Quantum Many-Body Scars in Few-Body Dipole-Dipole Interactions
Sarah E. Spielman, Alicia Handian, Nina P. Inman, Thomas J. Carroll,, Michael W. Noel

TL;DR
This paper investigates how quantum many-body scar states influence the slow or non-thermalizing dynamics in a one-dimensional array of Rydberg atoms with multi-body dipole-dipole interactions, revealing conditions for their emergence.
Contribution
It introduces a simplified model demonstrating the emergence of quantum many-body scars in systems with three- and four-body interactions, highlighting their role in non-thermalizing dynamics.
Findings
Identification of parameter regions with slow or no thermalization.

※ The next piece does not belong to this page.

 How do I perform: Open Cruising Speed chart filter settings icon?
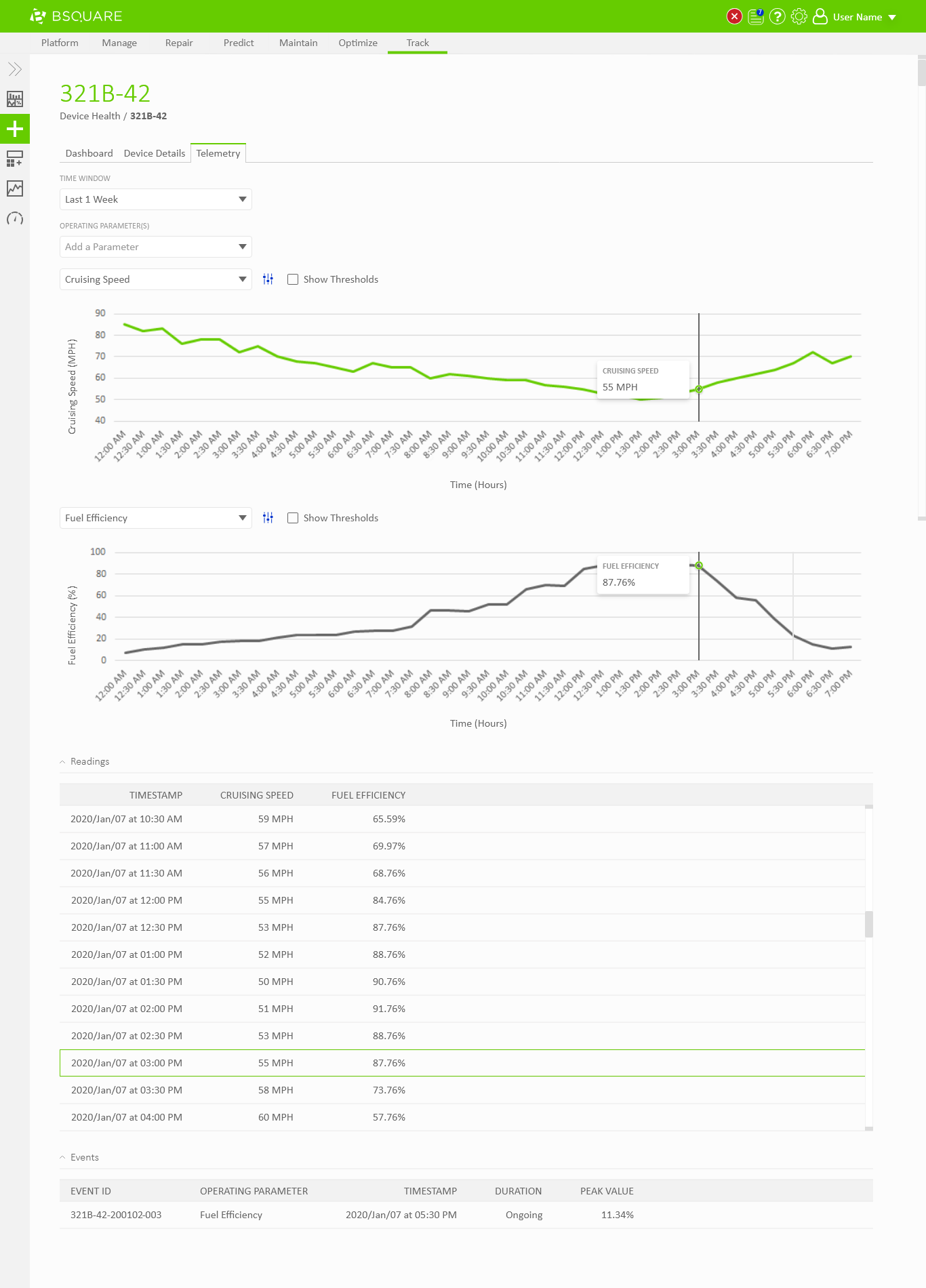[268, 279]
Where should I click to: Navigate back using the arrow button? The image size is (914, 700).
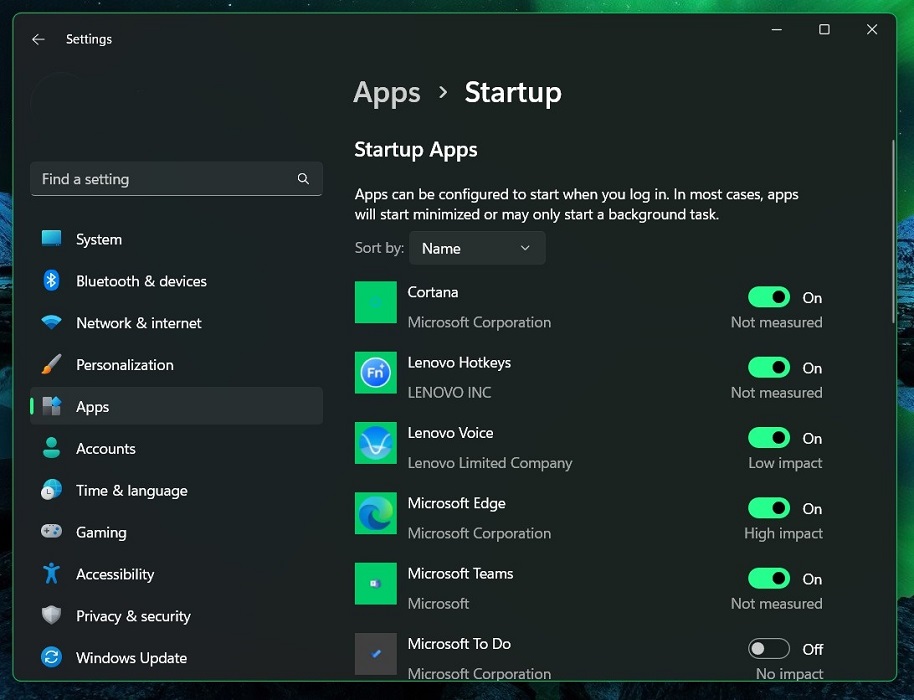[x=38, y=39]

Quantum scars significantly slow down the dynamics in multi-body interactions.
Interplay of hopping and interactions leads to non-ergodic behavior.
Abstract
We simulate the dynamics of Rydberg atoms resonantly exchanging energy via two-, three-, and four-body dipole-dipole interactions in a one-dimensional array. Using simplified models of a realistic experimental system, we study the initial state survival probability, mean level spacing, spread of entanglement, and properties of the energy eigenstates. By exploring a range of disorders and interaction strengths, we find regions in parameter space where the three- and four-body dynamics either fail to thermalize or do so slowly. The interplay between the stronger hopping and weaker field-tuned interactions gives rise to quantum many-body scar states, which play a critical role in slowing the dynamics of the three- and four-body interactions.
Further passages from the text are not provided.